Marian Wang at ProPublica looks into whether regulations
kill or create jobs and finds that it's just not that simple:
We asked experts, and most told us that while there is relatively little scholarship on the issue, the evidence so far is that the overall effect on jobs is minimal. Regulations do destroy some jobs, but they also create others. Mostly, they just shift jobs within the economy.
That's partly because when you just ask what effect "regulations" have, you're covering a huge range. There are ones that cause a safety sign to be put up in a workplace, which may save lives but have negligible effect on employment, and there are ones that force major changes in an industry. Forcing major changes in a specific industry may cut jobs in one industry while creating ones in another industry; for instance, cutting jobs in oil while creating jobs in wind and solar. Typically, though, there's a great deal more information about jobs that will be cut (and corporate public relations muscle pushing the news out) than there is about jobs that will be created.

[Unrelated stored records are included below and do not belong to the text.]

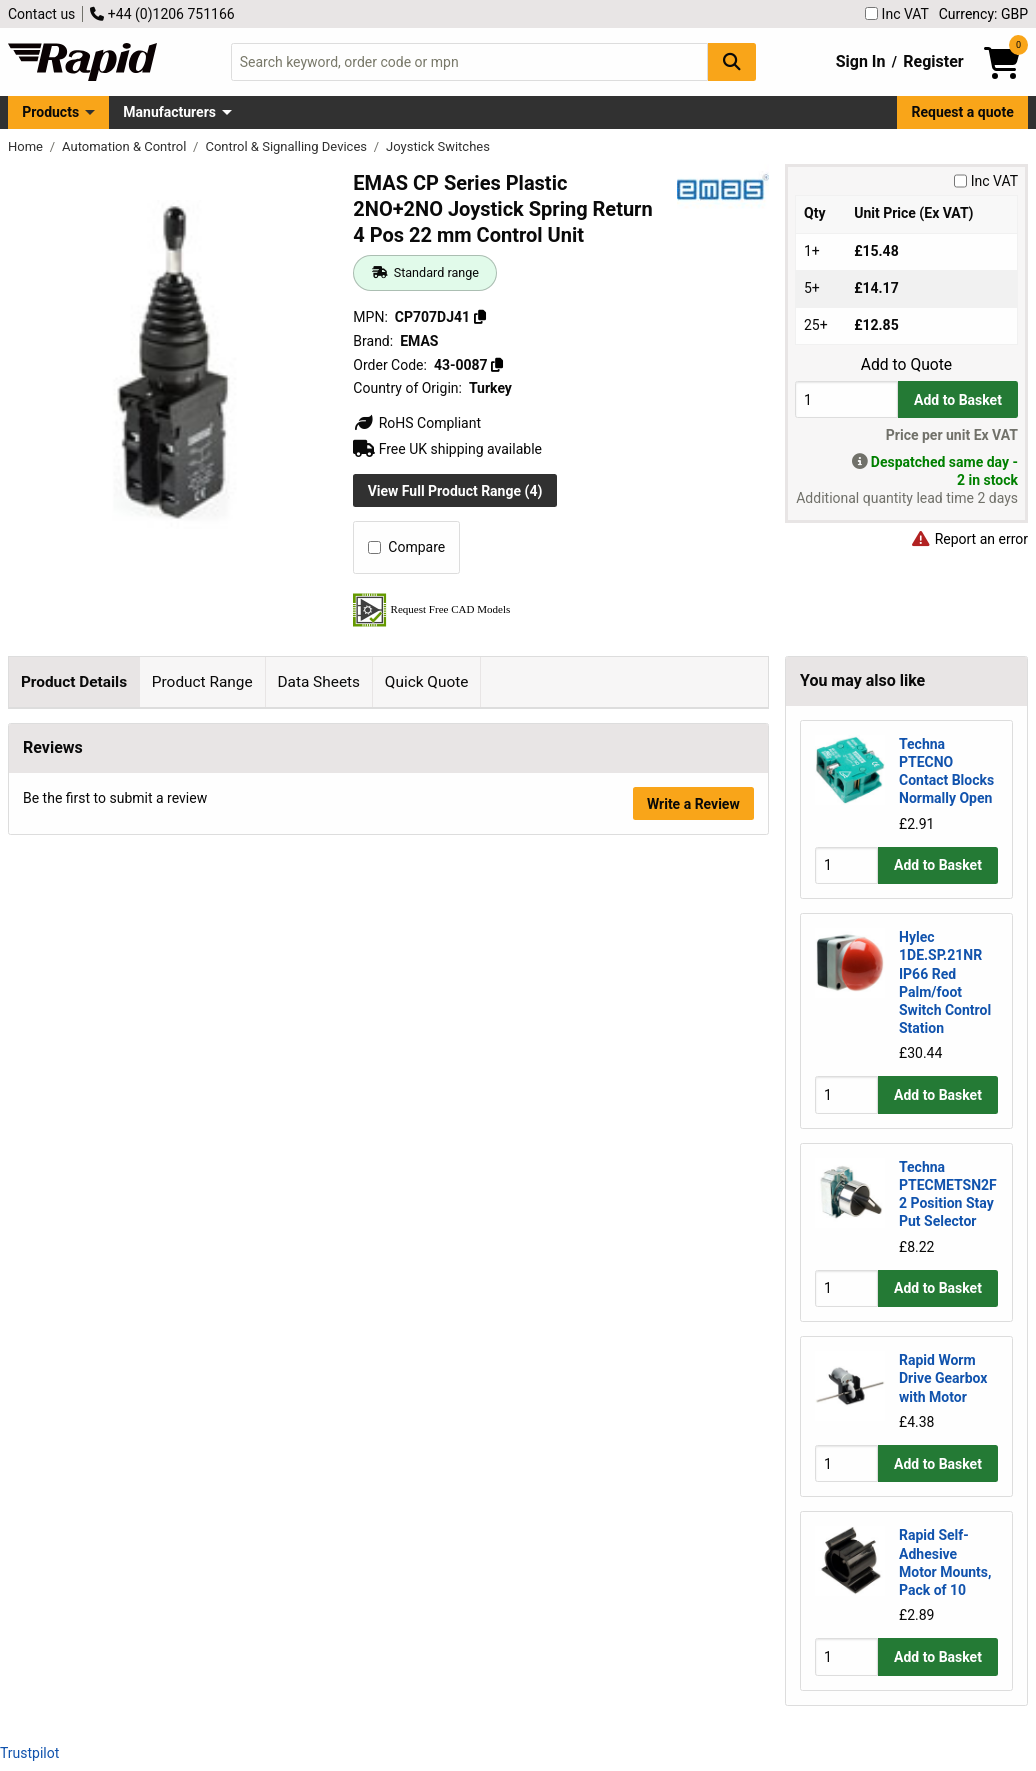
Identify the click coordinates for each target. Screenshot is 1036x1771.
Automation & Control (126, 146)
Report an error (969, 539)
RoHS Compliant (417, 423)
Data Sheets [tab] (318, 682)
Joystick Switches (438, 146)
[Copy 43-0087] (497, 365)
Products (50, 112)
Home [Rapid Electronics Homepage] (27, 146)
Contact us (41, 14)
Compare (406, 547)
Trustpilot (29, 1753)
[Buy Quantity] (846, 399)
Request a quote (963, 112)
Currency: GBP (983, 14)
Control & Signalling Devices (287, 146)
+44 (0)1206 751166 (162, 14)
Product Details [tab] (74, 682)
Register (933, 61)
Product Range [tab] (202, 682)
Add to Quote (906, 365)
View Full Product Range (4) (455, 491)
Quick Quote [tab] (427, 682)
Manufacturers (169, 112)
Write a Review (693, 1580)
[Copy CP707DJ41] (480, 317)
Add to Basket (958, 400)
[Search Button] (732, 61)
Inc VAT (897, 14)
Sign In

That's not the only question, though. As Wang concludes:
In other words, counting jobs gained or lost is too narrow a prism through which to evaluate whether a regulation is good or bad. The real question is whether it improves waterways or lengthens lives or protects the public as promised.
“The issue in regulation always should be whether it delivers benefits that justify the cost,” said Noll. “The effect of regulation on jobs has nothing to do with the mess we’re in. The current rhetoric about regulation killing jobs is nothing more than not letting a good crisis go to waste.”
Republicans aren't much for conservation and re-use, but that has it right: If there's one thing they do oppose wasting, it's the opportunity to turn crisis to ideological use.